— Start of Entries shown —

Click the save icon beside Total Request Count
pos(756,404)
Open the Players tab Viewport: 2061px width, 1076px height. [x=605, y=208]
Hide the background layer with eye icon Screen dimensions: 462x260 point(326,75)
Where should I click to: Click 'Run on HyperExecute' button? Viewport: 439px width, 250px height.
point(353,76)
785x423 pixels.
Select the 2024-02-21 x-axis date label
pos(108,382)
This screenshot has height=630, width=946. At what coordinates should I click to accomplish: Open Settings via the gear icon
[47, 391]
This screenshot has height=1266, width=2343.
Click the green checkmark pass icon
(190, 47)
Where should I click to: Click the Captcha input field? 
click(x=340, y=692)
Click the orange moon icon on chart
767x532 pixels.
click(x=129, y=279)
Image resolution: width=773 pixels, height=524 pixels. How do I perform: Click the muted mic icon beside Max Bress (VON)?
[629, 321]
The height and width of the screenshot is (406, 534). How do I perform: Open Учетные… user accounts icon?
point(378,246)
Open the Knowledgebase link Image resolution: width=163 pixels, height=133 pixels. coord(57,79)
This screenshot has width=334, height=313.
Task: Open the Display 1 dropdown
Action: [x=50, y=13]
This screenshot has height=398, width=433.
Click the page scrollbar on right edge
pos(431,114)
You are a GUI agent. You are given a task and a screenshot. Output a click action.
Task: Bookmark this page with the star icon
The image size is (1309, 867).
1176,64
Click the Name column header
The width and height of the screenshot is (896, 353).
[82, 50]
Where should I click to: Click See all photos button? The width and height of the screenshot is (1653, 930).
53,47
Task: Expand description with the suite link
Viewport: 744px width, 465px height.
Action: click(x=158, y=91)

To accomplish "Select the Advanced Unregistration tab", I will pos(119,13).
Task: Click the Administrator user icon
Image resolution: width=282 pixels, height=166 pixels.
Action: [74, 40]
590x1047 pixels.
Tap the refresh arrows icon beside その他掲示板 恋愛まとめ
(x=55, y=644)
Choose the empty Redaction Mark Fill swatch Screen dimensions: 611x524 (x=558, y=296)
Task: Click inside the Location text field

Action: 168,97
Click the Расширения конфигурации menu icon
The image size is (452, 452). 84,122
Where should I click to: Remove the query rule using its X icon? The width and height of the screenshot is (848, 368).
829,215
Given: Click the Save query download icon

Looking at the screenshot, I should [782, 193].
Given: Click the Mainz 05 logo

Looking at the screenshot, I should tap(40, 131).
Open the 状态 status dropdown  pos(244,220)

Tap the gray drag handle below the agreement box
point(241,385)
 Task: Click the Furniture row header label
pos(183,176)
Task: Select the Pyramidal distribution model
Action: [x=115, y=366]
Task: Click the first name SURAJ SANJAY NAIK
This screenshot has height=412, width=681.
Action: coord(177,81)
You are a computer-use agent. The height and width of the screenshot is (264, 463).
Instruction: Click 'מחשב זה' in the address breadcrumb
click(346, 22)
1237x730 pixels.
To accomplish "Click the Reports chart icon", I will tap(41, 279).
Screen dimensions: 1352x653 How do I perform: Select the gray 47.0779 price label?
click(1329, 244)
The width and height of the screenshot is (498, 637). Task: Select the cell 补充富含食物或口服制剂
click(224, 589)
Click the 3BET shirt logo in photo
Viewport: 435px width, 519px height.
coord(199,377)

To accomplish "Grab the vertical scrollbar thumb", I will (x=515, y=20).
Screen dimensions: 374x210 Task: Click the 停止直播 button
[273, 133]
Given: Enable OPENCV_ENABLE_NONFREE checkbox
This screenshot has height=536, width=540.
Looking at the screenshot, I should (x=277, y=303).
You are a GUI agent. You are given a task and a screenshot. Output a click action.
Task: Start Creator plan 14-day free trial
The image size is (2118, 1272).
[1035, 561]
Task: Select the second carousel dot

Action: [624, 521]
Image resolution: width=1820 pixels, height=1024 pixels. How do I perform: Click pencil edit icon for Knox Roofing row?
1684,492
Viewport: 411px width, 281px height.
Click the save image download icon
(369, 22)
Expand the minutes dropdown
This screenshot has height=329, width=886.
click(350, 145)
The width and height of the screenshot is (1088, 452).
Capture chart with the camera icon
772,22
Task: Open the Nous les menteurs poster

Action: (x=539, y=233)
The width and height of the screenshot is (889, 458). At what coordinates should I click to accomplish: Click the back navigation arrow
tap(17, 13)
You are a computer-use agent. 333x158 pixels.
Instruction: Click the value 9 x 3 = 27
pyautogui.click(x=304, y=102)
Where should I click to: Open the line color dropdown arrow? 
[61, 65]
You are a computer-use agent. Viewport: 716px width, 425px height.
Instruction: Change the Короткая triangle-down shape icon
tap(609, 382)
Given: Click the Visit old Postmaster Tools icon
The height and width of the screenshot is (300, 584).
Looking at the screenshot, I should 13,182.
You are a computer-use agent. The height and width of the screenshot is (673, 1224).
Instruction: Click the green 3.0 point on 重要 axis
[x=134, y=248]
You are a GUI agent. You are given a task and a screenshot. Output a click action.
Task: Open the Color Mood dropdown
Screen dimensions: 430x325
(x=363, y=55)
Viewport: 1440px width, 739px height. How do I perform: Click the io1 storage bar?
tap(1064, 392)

— End of Entries shown —

## What is expected
Format all of the data above as a JSON list of strings, one string per line, with blank lines omitted.

## Result of this exercise
[
  "Click the save icon beside Total Request Count",
  "pos(756,404)",
  "Open the Players tab Viewport: 2061px width, 1076px height. [x=605, y=208]",
  "Hide the background layer with eye icon Screen dimensions: 462x260 point(326,75)",
  "Where should I click to: Click 'Run on HyperExecute' button? Viewport: 439px width, 250px height.",
  "point(353,76)",
  "785x423 pixels.",
  "Select the 2024-02-21 x-axis date label",
  "pos(108,382)",
  "This screenshot has height=630, width=946. At what coordinates should I click to accomplish: Open Settings via the gear icon",
  "[47, 391]",
  "This screenshot has height=1266, width=2343.",
  "Click the green checkmark pass icon",
  "(190, 47)",
  "Where should I click to: Click the Captcha input field? ",
  "click(x=340, y=692)",
  "Click the orange moon icon on chart",
  "767x532 pixels.",
  "click(x=129, y=279)",
  "Image resolution: width=773 pixels, height=524 pixels. How do I perform: Click the muted mic icon beside Max Bress (VON)?",
  "[629, 321]",
  "The height and width of the screenshot is (406, 534). How do I perform: Open Учетные… user accounts icon?",
  "point(378,246)",
  "Open the Knowledgebase link Image resolution: width=163 pixels, height=133 pixels. coord(57,79)",
  "This screenshot has width=334, height=313.",
  "Task: Open the Display 1 dropdown",
  "Action: [x=50, y=13]",
  "This screenshot has height=398, width=433.",
  "Click the page scrollbar on right edge",
  "pos(431,114)",
  "You are a GUI agent. You are given a task and a screenshot. Output a click action.",
  "Task: Bookmark this page with the star icon",
  "The image size is (1309, 867).",
  "1176,64",
  "Click the Name column header",
  "The width and height of the screenshot is (896, 353).",
  "[82, 50]",
  "Where should I click to: Click See all photos button? The width and height of the screenshot is (1653, 930).",
  "53,47",
  "Task: Expand description with the suite link",
  "Viewport: 744px width, 465px height.",
  "Action: click(x=158, y=91)",
  "To accomplish \"Select the Advanced Unregistration tab\", I will pos(119,13).",
  "Task: Click the Administrator user icon",
  "Image resolution: width=282 pixels, height=166 pixels.",
  "Action: [74, 40]",
  "590x1047 pixels.",
  "Tap the refresh arrows icon beside その他掲示板 恋愛まとめ",
  "(x=55, y=644)",
  "Choose the empty Redaction Mark Fill swatch Screen dimensions: 611x524 (x=558, y=296)",
  "Task: Click inside the Location text field",
  "Action: 168,97",
  "Click the Расширения конфигурации menu icon",
  "The image size is (452, 452). 84,122",
  "Where should I click to: Remove the query rule using its X icon? The width and height of the screenshot is (848, 368).",
  "829,215",
  "Given: Click the Save query download icon",
  "Looking at the screenshot, I should [782, 193].",
  "Given: Click the Mainz 05 logo",
  "Looking at the screenshot, I should tap(40, 131).",
  "Open the 状态 status dropdown  pos(244,220)",
  "Tap the gray drag handle below the agreement box",
  "point(241,385)",
  " Task: Click the Furniture row header label",
  "pos(183,176)",
  "Task: Select the Pyramidal distribution model",
  "Action: [x=115, y=366]",
  "Task: Click the first name SURAJ SANJAY NAIK",
  "This screenshot has height=412, width=681.",
  "Action: coord(177,81)",
  "You are a computer-use agent. The height and width of the screenshot is (264, 463).",
  "Instruction: Click 'מחשב זה' in the address breadcrumb",
  "click(346, 22)",
  "1237x730 pixels.",
  "To accomplish \"Click the Reports chart icon\", I will tap(41, 279).",
  "Screen dimensions: 1352x653 How do I perform: Select the gray 47.0779 price label?",
  "click(1329, 244)",
  "The width and height of the screenshot is (498, 637). Task: Select the cell 补充富含食物或口服制剂",
  "click(224, 589)",
  "Click the 3BET shirt logo in photo",
  "Viewport: 435px width, 519px height.",
  "coord(199,377)",
  "To accomplish \"Grab the vertical scrollbar thumb\", I will (x=515, y=20).",
  "Screen dimensions: 374x210 Task: Click the 停止直播 button",
  "[273, 133]",
  "Given: Enable OPENCV_ENABLE_NONFREE checkbox",
  "This screenshot has height=536, width=540.",
  "Looking at the screenshot, I should (x=277, y=303).",
  "You are a GUI agent. You are given a task and a screenshot. Output a click action.",
  "Task: Start Creator plan 14-day free trial",
  "The image size is (2118, 1272).",
  "[1035, 561]",
  "Task: Select the second carousel dot",
  "Action: [624, 521]",
  "Image resolution: width=1820 pixels, height=1024 pixels. How do I perform: Click pencil edit icon for Knox Roofing row?",
  "1684,492",
  "Viewport: 411px width, 281px height.",
  "Click the save image download icon",
  "(369, 22)",
  "Expand the minutes dropdown",
  "This screenshot has height=329, width=886.",
  "click(350, 145)",
  "The width and height of the screenshot is (1088, 452).",
  "Capture chart with the camera icon",
  "772,22",
  "Task: Open the Nous les menteurs poster",
  "Action: (x=539, y=233)",
  "The width and height of the screenshot is (889, 458). At what coordinates should I click to accomplish: Click the back navigation arrow",
  "tap(17, 13)",
  "You are a computer-use agent. 333x158 pixels.",
  "Instruction: Click the value 9 x 3 = 27",
  "pyautogui.click(x=304, y=102)",
  "Where should I click to: Open the line color dropdown arrow? ",
  "[61, 65]",
  "You are a computer-use agent. Viewport: 716px width, 425px height.",
  "Instruction: Change the Короткая triangle-down shape icon",
  "tap(609, 382)",
  "Given: Click the Visit old Postmaster Tools icon",
  "The height and width of the screenshot is (300, 584).",
  "Looking at the screenshot, I should 13,182.",
  "You are a computer-use agent. The height and width of the screenshot is (673, 1224).",
  "Instruction: Click the green 3.0 point on 重要 axis",
  "[x=134, y=248]",
  "You are a GUI agent. You are given a task and a screenshot. Output a click action.",
  "Task: Open the Color Mood dropdown",
  "Screen dimensions: 430x325",
  "(x=363, y=55)",
  "Viewport: 1440px width, 739px height. How do I perform: Click the io1 storage bar?",
  "tap(1064, 392)"
]